Un clan auquel on est redevable de tout : ascension politique, stabilité
financière, haut standing de vie. Quels que soient les petits frottements qui
sont apparus au cours de l’existence du Mpla dans les relations à l’intérieur
du clan, les loups ne se mangent jamais entre eux. D’ailleurs, dans un article de Silvia Caneco publié sur le site
de Visâo.pt, une analyse consacrée à la
Banque Espirito Santo Angola (BESA), beaucoup de membres de ce clan sont mis en
cause. Vous avez surement déjà entendu parler de cette banque qui a fait
faillite à cause de la mauvaise gestion de ses dirigeants. Énormément de
rumeurs, fondées ou non, ont circulé au sujet du dépôt de bilan de BESA. Mais
pour ne pas écorner l’image du régime angolais, tout a été fait pour étouffer
l’affaire. Malgré le temps qui s’est écoulé entre la faillite de cette
institution bancaire et sa restructuration en « Banco Económico »,
mon oncle, ce fouineur, a tenu à m’en parler pour qu’à mon tour je vous en
parle. Selon la journaliste de Visâo.pt, la liste officielle des clients qui
auraient bénéficié des crédits de la BESA (capital de la banque 5.700 millions de dollars), quand
l’institution était dirigée par Alvaro Sobrinho, n’a jamais été publiée. Seulement,
en Angola les noms de ces supposés clients ont circulé, et il faut le
reconnaitre, la publication de ces noms a mis certains dignitaires importants du
régime dans une situation très inconfortable.
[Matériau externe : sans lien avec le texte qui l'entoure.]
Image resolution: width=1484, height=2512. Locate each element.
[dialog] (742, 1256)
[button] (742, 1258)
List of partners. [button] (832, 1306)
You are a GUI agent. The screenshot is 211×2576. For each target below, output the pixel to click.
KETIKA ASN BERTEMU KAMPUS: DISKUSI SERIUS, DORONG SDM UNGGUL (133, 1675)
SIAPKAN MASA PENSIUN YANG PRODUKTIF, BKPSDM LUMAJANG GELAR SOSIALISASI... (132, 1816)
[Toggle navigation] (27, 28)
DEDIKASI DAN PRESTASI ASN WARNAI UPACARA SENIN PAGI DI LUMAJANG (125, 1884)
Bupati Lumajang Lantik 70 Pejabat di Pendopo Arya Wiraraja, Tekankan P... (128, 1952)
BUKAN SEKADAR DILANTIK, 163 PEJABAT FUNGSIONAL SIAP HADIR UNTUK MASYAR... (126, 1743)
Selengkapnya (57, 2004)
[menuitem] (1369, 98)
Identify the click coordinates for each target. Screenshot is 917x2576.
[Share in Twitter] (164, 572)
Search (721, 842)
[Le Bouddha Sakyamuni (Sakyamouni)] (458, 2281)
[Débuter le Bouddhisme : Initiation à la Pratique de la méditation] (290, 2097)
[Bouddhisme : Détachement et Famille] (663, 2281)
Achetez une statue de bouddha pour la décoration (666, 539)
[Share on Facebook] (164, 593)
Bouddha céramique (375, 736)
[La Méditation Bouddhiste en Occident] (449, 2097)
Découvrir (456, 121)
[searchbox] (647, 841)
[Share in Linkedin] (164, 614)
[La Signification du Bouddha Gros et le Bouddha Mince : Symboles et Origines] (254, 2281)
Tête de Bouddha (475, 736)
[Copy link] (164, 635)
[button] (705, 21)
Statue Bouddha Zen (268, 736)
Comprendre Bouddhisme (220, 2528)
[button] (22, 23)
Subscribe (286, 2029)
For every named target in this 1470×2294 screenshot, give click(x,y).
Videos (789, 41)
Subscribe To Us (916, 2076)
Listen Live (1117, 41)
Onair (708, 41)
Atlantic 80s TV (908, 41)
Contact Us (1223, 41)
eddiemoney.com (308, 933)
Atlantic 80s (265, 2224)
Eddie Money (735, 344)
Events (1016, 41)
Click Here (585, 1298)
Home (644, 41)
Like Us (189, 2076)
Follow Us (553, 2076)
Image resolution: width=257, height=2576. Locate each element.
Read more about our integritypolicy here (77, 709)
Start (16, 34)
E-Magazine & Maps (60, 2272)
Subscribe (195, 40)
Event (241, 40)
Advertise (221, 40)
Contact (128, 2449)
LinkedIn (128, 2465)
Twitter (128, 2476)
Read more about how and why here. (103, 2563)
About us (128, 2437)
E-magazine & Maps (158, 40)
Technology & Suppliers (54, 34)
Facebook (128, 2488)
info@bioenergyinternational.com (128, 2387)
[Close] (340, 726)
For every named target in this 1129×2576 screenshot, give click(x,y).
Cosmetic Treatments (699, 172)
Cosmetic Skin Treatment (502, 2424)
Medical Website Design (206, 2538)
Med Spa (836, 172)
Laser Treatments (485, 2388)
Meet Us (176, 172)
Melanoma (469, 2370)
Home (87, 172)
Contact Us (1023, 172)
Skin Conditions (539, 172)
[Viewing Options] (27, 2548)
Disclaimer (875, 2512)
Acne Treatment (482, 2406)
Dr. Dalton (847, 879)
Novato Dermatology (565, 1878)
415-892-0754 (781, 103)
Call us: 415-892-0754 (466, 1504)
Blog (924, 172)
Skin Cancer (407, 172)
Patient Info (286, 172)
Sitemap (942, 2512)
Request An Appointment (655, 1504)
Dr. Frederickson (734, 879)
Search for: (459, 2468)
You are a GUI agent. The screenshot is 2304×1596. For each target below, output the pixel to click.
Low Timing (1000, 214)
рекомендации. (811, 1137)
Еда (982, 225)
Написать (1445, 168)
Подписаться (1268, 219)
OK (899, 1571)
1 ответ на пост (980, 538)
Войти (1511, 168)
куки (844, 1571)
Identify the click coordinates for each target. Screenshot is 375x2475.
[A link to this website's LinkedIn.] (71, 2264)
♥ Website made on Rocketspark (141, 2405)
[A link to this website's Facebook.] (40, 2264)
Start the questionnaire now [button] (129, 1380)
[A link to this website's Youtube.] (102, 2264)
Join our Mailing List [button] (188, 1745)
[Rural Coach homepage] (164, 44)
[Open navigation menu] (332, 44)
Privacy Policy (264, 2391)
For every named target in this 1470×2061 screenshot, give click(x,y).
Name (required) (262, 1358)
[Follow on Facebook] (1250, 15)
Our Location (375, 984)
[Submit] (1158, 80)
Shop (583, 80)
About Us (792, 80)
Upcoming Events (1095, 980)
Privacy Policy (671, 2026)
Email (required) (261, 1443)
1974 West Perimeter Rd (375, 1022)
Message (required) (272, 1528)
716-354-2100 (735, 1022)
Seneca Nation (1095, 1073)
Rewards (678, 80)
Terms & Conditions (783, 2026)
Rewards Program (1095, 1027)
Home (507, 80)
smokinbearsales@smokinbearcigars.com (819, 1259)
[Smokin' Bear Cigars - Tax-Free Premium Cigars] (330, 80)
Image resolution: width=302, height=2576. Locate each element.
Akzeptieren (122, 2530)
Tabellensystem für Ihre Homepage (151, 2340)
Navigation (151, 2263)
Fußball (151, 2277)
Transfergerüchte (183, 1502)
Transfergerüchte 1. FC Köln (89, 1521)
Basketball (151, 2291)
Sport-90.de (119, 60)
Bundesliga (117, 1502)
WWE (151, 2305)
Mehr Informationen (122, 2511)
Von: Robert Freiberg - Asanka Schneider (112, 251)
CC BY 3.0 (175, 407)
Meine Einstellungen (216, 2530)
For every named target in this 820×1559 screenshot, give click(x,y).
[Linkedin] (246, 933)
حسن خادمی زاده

Joâo Manuel Gonçalves Lourenço,
actuel ministre de la Défense et tête liste de liste du Mpla aux prochaines
élections, vice-président du parti au pouvoir, probable futur président de la
République, est sur la liste. Il aurait bénéficié de 30 millions de dollars de
crédit auprès de BESA. Manuel Nunes Junior, secrétaire du Mpla pour la
politique économique et sociale apparait aussi sur la liste pour avoir obtenu
un crédit de 20 millions de dollars. Robert de Almeida, l’ancien vice-président
du Mpla, connu pour sa droiture et sa rigueur, est également sur la liste avec
un crédit de 30 millions de dollars. Il aurait investi 10 millions dans la
construction d’un immeuble. Et lorsque les services de recouvrement de BESA l’ont contacté pour
récupérer leur dû, Roberto de Almeida les a poliment éconduits en disant que,
pour lui, les 30 millions de dollars étaient un « cadeau ». Un
don de la banque au vice-président du
Mpla. C’est incroyable. Mais ça, ce n’est que la partie émergée de l’iceberg.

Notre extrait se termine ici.